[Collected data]
BEGIN

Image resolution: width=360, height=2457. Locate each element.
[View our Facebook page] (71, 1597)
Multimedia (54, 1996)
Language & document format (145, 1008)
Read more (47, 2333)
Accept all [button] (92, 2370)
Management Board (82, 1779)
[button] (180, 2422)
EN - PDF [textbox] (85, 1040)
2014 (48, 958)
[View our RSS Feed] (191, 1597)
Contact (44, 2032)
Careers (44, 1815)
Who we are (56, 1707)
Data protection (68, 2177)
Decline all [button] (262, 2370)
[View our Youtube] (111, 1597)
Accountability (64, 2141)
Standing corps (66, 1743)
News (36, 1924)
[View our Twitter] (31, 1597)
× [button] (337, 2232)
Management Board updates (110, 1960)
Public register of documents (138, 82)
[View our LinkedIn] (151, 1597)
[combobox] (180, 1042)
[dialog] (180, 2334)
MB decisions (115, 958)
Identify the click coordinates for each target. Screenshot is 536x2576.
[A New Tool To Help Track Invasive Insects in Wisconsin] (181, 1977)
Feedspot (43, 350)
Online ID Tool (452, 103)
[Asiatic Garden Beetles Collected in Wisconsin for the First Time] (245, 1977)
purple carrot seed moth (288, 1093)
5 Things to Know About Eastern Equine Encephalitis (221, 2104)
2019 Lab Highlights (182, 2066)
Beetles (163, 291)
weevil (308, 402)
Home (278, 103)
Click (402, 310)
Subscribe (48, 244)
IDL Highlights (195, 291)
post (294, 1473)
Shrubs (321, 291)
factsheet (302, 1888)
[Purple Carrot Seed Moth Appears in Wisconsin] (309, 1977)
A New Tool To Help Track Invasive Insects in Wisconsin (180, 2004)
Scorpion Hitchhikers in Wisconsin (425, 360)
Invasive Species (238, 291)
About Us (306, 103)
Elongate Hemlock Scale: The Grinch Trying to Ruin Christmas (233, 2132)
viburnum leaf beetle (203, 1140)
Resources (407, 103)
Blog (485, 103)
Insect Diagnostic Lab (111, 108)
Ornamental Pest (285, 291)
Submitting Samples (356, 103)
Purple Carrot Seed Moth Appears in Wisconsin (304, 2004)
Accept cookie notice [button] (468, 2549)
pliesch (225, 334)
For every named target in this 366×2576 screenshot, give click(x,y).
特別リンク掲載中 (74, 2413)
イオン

END

■ Exercise goal
Retype the records above exactly, so that no line differs from its source.

■ Answer to this exercise
Image resolution: width=360, height=2457. Locate each element.
[View our Facebook page] (71, 1597)
Multimedia (54, 1996)
Language & document format (145, 1008)
Read more (47, 2333)
Accept all [button] (92, 2370)
Management Board (82, 1779)
[button] (180, 2422)
EN - PDF [textbox] (85, 1040)
2014 (48, 958)
[View our RSS Feed] (191, 1597)
Contact (44, 2032)
Careers (44, 1815)
Who we are (56, 1707)
Data protection (68, 2177)
Decline all [button] (262, 2370)
[View our Youtube] (111, 1597)
Accountability (64, 2141)
Standing corps (66, 1743)
News (36, 1924)
[View our Twitter] (31, 1597)
× [button] (337, 2232)
Management Board updates (110, 1960)
Public register of documents (138, 82)
[View our LinkedIn] (151, 1597)
[combobox] (180, 1042)
[dialog] (180, 2334)
MB decisions (115, 958)
Identify the click coordinates for each target. Screenshot is 536x2576.
[A New Tool To Help Track Invasive Insects in Wisconsin] (181, 1977)
Feedspot (43, 350)
Online ID Tool (452, 103)
[Asiatic Garden Beetles Collected in Wisconsin for the First Time] (245, 1977)
purple carrot seed moth (288, 1093)
5 Things to Know About Eastern Equine Encephalitis (221, 2104)
2019 Lab Highlights (182, 2066)
Beetles (163, 291)
weevil (308, 402)
Home (278, 103)
Click (402, 310)
Subscribe (48, 244)
IDL Highlights (195, 291)
post (294, 1473)
Shrubs (321, 291)
factsheet (302, 1888)
[Purple Carrot Seed Moth Appears in Wisconsin] (309, 1977)
A New Tool To Help Track Invasive Insects in Wisconsin (180, 2004)
Scorpion Hitchhikers in Wisconsin (425, 360)
Invasive Species (238, 291)
About Us (306, 103)
Elongate Hemlock Scale: The Grinch Trying to Ruin Christmas (233, 2132)
viburnum leaf beetle (203, 1140)
Resources (407, 103)
Blog (485, 103)
Insect Diagnostic Lab (111, 108)
Ornamental Pest (285, 291)
Submitting Samples (356, 103)
Purple Carrot Seed Moth Appears in Wisconsin (304, 2004)
Accept cookie notice [button] (468, 2549)
pliesch (225, 334)
For every named target in this 366×2576 screenshot, give click(x,y).
特別リンク掲載中 (74, 2413)
イオン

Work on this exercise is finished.